↓

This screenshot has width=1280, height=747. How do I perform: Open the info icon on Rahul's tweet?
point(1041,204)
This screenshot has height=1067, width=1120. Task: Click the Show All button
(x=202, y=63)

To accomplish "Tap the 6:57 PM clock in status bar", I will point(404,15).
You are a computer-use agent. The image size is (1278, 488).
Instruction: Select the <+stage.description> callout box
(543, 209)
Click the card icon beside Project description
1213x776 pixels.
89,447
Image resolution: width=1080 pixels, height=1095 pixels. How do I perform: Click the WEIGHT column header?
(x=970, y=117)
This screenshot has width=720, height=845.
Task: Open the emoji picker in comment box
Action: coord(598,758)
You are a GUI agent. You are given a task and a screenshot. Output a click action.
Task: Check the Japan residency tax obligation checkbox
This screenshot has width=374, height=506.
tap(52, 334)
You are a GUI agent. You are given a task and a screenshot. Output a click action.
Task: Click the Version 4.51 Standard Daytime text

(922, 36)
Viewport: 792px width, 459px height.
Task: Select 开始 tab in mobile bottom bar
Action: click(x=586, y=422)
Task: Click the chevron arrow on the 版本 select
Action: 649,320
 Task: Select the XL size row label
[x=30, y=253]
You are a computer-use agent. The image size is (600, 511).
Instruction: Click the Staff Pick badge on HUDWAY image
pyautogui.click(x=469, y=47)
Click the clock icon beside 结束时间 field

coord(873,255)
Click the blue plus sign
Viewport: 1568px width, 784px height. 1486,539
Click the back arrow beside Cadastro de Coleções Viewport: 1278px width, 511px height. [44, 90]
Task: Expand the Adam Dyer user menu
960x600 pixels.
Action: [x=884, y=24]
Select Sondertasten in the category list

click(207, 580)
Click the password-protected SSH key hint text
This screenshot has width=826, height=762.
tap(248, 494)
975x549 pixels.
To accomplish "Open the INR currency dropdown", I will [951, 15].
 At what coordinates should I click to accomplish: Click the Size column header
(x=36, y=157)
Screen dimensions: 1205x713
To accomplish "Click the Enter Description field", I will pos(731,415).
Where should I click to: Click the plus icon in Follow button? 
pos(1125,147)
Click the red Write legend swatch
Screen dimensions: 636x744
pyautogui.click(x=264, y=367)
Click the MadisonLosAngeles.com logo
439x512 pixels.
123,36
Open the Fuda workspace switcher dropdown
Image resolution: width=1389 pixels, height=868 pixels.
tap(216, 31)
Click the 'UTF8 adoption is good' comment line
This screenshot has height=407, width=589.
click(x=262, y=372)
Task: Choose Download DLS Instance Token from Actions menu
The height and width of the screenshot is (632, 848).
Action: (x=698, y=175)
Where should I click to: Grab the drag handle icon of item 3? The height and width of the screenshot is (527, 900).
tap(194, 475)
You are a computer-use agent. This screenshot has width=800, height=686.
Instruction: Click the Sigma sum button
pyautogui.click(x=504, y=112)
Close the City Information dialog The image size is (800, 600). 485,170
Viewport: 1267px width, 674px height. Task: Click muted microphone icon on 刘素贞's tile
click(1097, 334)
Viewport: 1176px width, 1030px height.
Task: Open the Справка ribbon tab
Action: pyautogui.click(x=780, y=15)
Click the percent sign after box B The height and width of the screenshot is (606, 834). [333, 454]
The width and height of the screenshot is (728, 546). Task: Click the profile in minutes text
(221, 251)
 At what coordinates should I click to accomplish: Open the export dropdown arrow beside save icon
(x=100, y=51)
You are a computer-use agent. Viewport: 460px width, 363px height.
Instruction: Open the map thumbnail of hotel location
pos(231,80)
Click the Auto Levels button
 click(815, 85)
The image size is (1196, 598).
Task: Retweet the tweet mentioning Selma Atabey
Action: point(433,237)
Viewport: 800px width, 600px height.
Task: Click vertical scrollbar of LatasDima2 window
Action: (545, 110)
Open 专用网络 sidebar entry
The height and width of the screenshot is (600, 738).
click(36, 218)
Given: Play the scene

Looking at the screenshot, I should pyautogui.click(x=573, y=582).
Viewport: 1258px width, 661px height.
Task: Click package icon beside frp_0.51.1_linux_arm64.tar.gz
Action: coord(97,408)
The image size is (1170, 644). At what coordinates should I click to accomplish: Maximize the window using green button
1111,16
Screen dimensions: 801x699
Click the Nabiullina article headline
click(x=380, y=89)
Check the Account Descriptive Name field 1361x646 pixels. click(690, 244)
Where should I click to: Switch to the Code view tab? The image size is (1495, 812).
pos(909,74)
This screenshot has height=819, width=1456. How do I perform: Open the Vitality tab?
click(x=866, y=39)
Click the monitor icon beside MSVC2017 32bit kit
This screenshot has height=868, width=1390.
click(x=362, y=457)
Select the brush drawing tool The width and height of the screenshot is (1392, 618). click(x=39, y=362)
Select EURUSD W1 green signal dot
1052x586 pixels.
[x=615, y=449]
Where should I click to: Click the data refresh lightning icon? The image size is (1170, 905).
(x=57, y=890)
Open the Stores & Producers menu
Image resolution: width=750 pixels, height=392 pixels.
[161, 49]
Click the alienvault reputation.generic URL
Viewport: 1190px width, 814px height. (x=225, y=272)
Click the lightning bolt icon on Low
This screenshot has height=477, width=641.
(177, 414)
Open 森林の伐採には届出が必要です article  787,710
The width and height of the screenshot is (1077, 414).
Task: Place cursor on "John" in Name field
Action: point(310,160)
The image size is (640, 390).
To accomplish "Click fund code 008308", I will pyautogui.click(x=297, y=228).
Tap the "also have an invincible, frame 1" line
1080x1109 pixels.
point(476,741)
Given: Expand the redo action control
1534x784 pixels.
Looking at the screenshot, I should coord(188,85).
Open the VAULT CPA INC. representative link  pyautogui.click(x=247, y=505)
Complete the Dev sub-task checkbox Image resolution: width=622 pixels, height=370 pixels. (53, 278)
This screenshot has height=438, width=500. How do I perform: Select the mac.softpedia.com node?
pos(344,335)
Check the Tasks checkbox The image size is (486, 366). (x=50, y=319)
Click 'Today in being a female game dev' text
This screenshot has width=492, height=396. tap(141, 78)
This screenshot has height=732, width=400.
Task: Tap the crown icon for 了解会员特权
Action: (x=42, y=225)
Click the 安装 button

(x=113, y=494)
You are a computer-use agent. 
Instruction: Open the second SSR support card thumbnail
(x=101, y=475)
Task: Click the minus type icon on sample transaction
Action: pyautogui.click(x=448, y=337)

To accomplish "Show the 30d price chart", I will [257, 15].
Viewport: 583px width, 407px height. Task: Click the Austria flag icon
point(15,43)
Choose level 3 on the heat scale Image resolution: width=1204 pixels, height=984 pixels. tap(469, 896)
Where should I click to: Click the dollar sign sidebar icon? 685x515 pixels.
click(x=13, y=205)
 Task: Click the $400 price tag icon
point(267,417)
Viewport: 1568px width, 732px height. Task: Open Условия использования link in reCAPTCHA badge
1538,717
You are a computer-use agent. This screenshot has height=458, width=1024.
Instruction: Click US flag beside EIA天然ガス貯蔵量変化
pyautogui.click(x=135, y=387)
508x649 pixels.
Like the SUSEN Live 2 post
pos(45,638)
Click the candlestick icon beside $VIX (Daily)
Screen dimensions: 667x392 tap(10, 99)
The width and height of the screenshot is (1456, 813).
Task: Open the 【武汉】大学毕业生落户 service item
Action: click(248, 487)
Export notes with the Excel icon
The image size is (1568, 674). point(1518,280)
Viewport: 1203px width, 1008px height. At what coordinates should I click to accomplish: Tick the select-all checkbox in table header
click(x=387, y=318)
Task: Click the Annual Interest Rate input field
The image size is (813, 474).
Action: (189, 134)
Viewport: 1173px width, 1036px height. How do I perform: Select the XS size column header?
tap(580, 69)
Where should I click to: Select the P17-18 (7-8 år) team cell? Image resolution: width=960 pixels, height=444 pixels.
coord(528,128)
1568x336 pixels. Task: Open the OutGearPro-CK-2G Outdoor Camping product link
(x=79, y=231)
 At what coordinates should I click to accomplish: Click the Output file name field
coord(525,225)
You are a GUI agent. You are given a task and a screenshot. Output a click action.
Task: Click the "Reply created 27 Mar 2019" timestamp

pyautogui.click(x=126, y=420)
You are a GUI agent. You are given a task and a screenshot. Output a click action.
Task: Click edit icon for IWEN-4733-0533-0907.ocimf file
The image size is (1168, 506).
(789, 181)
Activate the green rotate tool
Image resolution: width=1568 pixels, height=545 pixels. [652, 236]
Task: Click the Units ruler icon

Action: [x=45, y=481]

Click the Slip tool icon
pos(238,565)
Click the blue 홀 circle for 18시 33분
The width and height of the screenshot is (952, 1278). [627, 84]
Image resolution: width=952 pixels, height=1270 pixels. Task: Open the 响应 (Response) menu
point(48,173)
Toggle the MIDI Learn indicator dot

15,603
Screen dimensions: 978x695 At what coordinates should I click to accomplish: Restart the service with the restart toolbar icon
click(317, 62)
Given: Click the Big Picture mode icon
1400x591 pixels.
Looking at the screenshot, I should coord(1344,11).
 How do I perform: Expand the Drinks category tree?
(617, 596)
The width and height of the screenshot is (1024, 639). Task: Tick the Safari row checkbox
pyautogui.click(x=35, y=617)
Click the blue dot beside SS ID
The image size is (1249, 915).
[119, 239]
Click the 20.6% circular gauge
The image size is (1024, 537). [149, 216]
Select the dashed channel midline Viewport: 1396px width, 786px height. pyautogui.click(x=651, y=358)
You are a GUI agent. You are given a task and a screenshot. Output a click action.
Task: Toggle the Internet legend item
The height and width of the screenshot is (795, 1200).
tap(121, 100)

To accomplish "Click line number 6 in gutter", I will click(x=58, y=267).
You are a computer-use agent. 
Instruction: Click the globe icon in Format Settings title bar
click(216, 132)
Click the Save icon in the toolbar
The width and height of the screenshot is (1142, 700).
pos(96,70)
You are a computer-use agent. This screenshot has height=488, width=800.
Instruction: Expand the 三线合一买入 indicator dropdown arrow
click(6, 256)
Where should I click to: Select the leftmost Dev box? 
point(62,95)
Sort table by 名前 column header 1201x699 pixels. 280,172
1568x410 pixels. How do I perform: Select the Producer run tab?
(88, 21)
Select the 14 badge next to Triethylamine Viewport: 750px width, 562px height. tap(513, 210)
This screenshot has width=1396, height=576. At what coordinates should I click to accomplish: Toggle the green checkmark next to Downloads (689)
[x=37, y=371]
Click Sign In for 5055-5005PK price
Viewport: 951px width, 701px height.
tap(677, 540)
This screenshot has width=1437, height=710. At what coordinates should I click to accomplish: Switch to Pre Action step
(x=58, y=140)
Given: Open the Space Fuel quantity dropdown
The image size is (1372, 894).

↑

* Work to be completed:
Working from the data above, extract solely the lines from the one containing "Click the 20.6% circular gauge" through the one containing "Sort table by", exactly as they appear, both included.

* Solution to this task:
Click the 20.6% circular gauge
The image size is (1024, 537). [149, 216]
Select the dashed channel midline Viewport: 1396px width, 786px height. pyautogui.click(x=651, y=358)
You are a GUI agent. You are given a task and a screenshot. Output a click action.
Task: Toggle the Internet legend item
The height and width of the screenshot is (795, 1200).
tap(121, 100)

To accomplish "Click line number 6 in gutter", I will click(x=58, y=267).
You are a computer-use agent. 
Instruction: Click the globe icon in Format Settings title bar
click(216, 132)
Click the Save icon in the toolbar
The width and height of the screenshot is (1142, 700).
pos(96,70)
You are a computer-use agent. This screenshot has height=488, width=800.
Instruction: Expand the 三线合一买入 indicator dropdown arrow
click(6, 256)
Where should I click to: Select the leftmost Dev box? 
point(62,95)
Sort table by 名前 column header 1201x699 pixels. 280,172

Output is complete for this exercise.